Numerous studies have demonstrated that PDA significantly influences morbidity and mortality of the very preterm infants. [6,11,43,45,47,63]. In the short term, PDA is associated with arterial hypotension, myocardial dysfunction and systemic perfusion [5,8,38], renal functional disturbances [5,19,39], and pulmonary hemorrhage [40,64,65].
As in other studies the current data showed a significant association between PDA and BPD (p=0.002) (Table 4) [6,9,15,20,21,25,41,42,47,66,67,68,69]. An almost similar risk was reported by Marshall et al. in VLBW infants (BW <1500 g) [69]. In preterm infants with RDS, PDA induces an interstitial and alveolar pulmonary edema, decreases pulmonary compliance, increases the need and length of mechanical ventilation and oxygen needs, thus increasing the risk for BPD [5,42].
Patent ductus arteriosus and necrotizing enterocolitis in very preterm infants
Ductus arteriosus persistence was also associated with an increased risk of NEC in very preterm infants, and other studies [11,21,43,44,47,70]. The current study also showed an increased incidence of NEC in preterm infants ≤ 32 weeks gestation, but the low number of NEC cases may explain the lack of significance of this association (Table 4). Predisposition to NEC in preterm infants with PDA is due to diastolic blood stealing from the superior mesenteric artery and abdominal aorta through DA with secondary intestinal hypoperfusion [5,42,43].
Patent ductus arteriosus, intraventricular hemorrhage and periventricular leukomalacia in very preterm infants
A significant PDA also affects the cerebral blood flow, mostly during diastole, a possible pathway for IVH and PVL [42,46]. A link between PDA and IVH has been reported in many studies, as in the current report where there was an increased risk for IVH in Group 1 compared to Group 2 [20,40,46,47,68] (Table 4).
Patent ductus arteriosus and severe retinopathy of prematurity in very preterm infants
Only one study reporting a significant association between PDA and ROP was found in the literature, but after adjusting for GA, the association was attributed only to GA [72]. Only three preterm infants with severe ROP needed laser therapy during the current study period.
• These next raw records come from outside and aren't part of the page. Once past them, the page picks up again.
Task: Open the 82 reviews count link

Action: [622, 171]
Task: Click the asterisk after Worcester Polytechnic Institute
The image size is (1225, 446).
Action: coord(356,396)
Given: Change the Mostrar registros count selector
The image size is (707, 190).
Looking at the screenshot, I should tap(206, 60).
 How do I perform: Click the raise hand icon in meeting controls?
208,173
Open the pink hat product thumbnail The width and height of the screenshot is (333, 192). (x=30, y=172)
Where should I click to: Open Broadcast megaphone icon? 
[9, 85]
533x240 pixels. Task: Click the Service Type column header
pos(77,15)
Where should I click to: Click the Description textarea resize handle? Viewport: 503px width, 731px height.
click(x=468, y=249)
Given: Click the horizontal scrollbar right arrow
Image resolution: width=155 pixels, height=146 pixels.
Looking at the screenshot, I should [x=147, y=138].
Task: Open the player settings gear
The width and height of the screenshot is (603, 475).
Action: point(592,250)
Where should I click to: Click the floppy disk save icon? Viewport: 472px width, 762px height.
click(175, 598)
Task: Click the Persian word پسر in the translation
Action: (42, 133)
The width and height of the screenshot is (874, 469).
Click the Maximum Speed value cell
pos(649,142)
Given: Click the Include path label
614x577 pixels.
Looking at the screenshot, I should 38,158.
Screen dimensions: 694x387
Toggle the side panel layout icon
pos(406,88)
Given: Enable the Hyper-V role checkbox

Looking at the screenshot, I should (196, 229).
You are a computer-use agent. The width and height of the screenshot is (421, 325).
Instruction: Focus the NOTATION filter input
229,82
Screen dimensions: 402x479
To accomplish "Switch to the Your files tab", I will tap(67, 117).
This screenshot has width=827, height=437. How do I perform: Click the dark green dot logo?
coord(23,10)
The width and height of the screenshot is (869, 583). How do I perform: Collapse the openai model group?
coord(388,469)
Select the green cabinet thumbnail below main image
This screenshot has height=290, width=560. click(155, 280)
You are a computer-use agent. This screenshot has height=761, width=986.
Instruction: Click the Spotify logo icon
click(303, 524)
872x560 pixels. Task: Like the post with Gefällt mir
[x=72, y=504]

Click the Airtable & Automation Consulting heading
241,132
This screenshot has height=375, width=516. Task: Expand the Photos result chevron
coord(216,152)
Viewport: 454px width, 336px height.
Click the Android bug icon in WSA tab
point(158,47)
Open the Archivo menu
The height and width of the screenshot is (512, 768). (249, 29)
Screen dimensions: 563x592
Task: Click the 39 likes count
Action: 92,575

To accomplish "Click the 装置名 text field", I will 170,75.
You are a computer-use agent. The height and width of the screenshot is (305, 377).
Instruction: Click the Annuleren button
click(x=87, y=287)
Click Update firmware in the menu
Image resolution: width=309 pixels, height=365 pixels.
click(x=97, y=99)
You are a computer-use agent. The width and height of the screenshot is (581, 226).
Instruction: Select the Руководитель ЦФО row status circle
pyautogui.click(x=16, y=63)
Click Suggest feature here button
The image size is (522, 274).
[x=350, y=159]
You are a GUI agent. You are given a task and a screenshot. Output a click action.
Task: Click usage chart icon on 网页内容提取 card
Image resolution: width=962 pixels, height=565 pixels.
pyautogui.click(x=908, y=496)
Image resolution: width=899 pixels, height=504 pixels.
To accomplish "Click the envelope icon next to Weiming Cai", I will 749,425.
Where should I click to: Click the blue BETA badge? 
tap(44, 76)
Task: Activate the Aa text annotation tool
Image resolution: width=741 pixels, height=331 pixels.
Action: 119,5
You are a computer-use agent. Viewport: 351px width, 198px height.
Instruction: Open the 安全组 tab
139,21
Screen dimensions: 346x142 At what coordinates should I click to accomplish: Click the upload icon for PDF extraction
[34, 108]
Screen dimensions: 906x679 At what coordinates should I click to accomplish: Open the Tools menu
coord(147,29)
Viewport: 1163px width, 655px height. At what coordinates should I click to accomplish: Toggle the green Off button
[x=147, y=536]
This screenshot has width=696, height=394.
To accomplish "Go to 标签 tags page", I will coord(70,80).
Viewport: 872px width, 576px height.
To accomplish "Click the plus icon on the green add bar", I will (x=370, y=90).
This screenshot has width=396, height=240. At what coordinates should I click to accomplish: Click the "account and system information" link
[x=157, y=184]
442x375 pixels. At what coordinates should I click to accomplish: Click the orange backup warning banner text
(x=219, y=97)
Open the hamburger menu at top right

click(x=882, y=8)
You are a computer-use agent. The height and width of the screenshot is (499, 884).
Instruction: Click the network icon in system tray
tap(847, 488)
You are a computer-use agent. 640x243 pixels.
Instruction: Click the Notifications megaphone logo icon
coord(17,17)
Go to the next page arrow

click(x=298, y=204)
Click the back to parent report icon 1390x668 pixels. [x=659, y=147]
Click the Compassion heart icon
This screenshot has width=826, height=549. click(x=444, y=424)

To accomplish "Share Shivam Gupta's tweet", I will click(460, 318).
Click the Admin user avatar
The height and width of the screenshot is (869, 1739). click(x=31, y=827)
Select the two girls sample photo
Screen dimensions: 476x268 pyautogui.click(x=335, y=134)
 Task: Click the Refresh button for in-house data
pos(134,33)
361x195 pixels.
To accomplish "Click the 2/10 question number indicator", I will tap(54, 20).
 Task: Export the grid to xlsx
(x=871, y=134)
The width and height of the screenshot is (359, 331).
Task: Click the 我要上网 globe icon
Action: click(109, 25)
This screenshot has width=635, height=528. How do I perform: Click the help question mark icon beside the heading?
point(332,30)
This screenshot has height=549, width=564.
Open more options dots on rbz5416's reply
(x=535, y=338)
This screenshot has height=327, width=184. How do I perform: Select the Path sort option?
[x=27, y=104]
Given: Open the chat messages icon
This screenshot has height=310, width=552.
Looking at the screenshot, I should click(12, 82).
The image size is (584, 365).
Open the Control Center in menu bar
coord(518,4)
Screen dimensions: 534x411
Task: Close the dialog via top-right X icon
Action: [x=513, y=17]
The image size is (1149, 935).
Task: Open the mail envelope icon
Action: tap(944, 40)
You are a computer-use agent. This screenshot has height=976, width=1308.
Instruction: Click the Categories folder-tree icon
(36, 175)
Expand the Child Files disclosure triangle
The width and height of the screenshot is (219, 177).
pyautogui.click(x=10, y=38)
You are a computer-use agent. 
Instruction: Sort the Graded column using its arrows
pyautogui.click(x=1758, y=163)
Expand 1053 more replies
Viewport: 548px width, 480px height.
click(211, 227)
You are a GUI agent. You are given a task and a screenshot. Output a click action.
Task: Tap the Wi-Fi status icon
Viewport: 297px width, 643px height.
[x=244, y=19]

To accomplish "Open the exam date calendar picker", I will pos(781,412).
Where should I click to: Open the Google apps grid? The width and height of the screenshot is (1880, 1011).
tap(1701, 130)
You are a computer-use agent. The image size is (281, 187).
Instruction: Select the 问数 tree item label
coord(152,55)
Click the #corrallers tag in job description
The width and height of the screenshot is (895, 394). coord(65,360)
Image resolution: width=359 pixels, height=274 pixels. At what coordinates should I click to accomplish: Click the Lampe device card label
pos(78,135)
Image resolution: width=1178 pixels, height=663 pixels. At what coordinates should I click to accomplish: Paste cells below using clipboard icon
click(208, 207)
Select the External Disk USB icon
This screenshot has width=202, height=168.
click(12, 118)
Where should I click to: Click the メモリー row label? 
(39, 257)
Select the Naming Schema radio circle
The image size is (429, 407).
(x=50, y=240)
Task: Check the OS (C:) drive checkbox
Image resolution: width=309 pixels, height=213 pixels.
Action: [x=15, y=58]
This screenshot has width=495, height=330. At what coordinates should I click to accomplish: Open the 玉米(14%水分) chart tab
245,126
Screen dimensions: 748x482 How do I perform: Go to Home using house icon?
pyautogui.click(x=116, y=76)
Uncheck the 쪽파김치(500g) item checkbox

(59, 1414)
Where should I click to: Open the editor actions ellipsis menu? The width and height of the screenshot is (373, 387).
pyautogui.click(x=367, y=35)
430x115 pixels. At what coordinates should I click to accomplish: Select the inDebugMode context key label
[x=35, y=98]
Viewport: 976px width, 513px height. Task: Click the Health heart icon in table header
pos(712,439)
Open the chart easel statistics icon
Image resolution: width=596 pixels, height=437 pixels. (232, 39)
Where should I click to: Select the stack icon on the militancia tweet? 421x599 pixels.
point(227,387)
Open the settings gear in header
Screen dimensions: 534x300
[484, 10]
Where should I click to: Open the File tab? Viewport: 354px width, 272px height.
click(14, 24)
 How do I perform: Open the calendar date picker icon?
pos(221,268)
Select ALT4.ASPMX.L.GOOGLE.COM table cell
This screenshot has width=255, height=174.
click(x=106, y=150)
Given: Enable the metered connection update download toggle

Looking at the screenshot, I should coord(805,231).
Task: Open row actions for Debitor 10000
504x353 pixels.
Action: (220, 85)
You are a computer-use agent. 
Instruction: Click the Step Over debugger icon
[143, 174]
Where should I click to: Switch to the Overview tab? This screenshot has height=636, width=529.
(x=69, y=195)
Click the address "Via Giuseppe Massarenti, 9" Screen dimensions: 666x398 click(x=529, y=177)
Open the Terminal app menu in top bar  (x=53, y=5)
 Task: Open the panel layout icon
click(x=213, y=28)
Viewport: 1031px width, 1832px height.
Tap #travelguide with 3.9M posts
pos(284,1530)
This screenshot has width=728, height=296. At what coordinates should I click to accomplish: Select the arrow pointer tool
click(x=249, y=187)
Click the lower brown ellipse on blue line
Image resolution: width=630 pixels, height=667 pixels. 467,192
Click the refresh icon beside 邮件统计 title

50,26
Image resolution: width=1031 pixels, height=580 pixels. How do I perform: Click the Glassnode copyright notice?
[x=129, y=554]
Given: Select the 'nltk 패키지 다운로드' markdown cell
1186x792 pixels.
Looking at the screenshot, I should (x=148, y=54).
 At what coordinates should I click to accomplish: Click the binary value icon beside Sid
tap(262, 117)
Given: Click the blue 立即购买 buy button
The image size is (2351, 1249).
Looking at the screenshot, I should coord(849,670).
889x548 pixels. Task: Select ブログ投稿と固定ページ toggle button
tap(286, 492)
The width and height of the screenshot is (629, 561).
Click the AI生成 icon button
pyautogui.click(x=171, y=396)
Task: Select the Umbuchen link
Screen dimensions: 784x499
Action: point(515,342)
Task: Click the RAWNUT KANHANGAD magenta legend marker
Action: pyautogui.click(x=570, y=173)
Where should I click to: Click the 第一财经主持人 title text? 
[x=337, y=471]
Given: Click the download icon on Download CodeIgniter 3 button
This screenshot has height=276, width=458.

Since the mean GA and BW were significantly lower in Group 1, it may be concluded that GA and BW are important contributory factors.
Patent ductus arteriosus and sepsis in very preterm infants
Even though some authors reported an increased incidence of PDA in preterm infants with early and late neonatal infections, no correlation between the incidence of PDA and neonatal infections even if early and late infections were aggregated, (p>0.05) despite the fact that higher proportions of preterm infants with PDA developed early neonatal sepsis and any neonatal sepsis [3,25] (Table 4).
Mortality associated with patent ductus arteriosus in very preterm infants
The death rate is significantly increased in preterm infants with PDA, increasing with decreasing GA and in association with lack of antenatal corticosteroid prophylaxis [53].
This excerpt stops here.